- _METTI IN PRATICA_
**a)** Trascrivi dal testo di studio il passo che parte da "Il DNA non è" e finisce con "sta il problema.".
**b)** Secondo il testo di studio, di quante lettere è composto il linguaggio digitale del DNA?
**c)** Elenca tutto ciò che, secondo il testo di studio, il DNA contiene.

- _TESTO DI STUDIO_
Come informatico, ho passato la vita a lavorare con il codice. Conosco la differenza tra casualità e logica, rumore e segnale. Il codice ha una struttura. Ha una sintassi. Segue regole e porta con sé un’intenzione. Il codice non si ottiene per caso. Non si ottiene significato senza che ci sia dietro una mente.

Il che mi porta al genoma umano, la cui scoperta avrebbe dovuto dare il colpo di grazia alla teoria dell’evoluzione.

Il DNA non è solo una molecola. È un  messaggio , un linguaggio digitale di quattro lettere che codifica la costruzione e il funzionamento della vita con un’efficienza sorprendente. Contiene logica condizionale, correzione degli errori, compressione dei dati ed elaborazione parallela. I biologi parlano di “codice genetico” per una buona ragione: è un sistema formale di rappresentazione simbolica.

Ed è qui che sta il problema.

Da un punto di vista della teoria dell’informazione,  il codice implica sempre un programmatore. In ogni ambito che conosciamo— informatica, linguistica, crittografia—informazioni di questo tipo sono generate da agenti intelligenti. Non si ottengono sistemi operativi versando inchiostro sul silicio. Non si ottiene Shakespeare facendo cadere le tessere dello Scarabeo. Eppure ci viene detto di credere che il DNA—ordini di grandezza più efficiente di qualsiasi cosa la mente umana abbia mai creato—sia nato per caso e necessità.

- _CONTENUTO DEL DATASET_

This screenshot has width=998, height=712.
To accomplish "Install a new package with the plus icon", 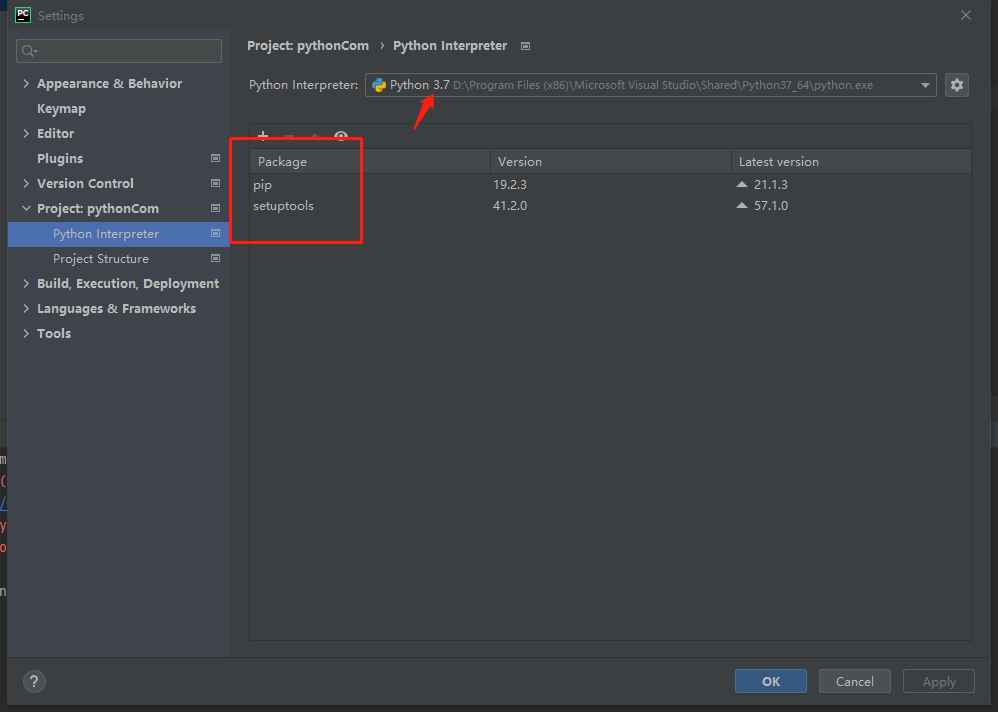I will [x=263, y=136].
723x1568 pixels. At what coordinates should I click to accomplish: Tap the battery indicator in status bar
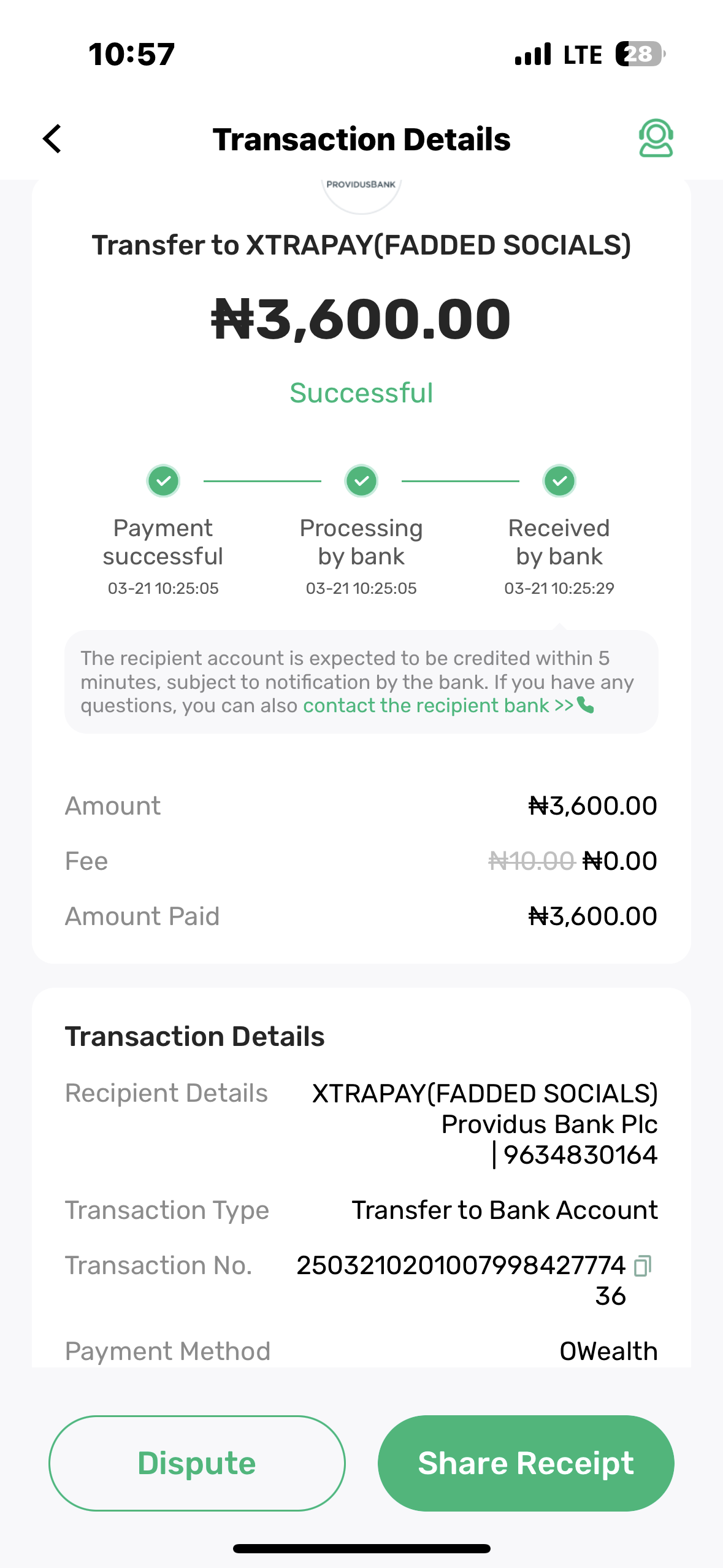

- _RISPOSTE DATE_
**a)**
Il DNA non è solo una molecola. È un  messaggio , un linguaggio digitale di quattro lettere che codifica la costruzione e il funzionamento della vita con un’efficienza sorprendente. Contiene logica condizionale, correzione degli errori, compressione dei dati ed elaborazione parallela. I biologi parlano di “codice genetico” per una buona ragione: è un sistema formale di rappresentazione simbolica.

Ed è qui che sta il problema.

**b)** Quattro lettere.

**c)** Logica condizionale, correzione degli errori, compressione dei dati, elaborazione parallela.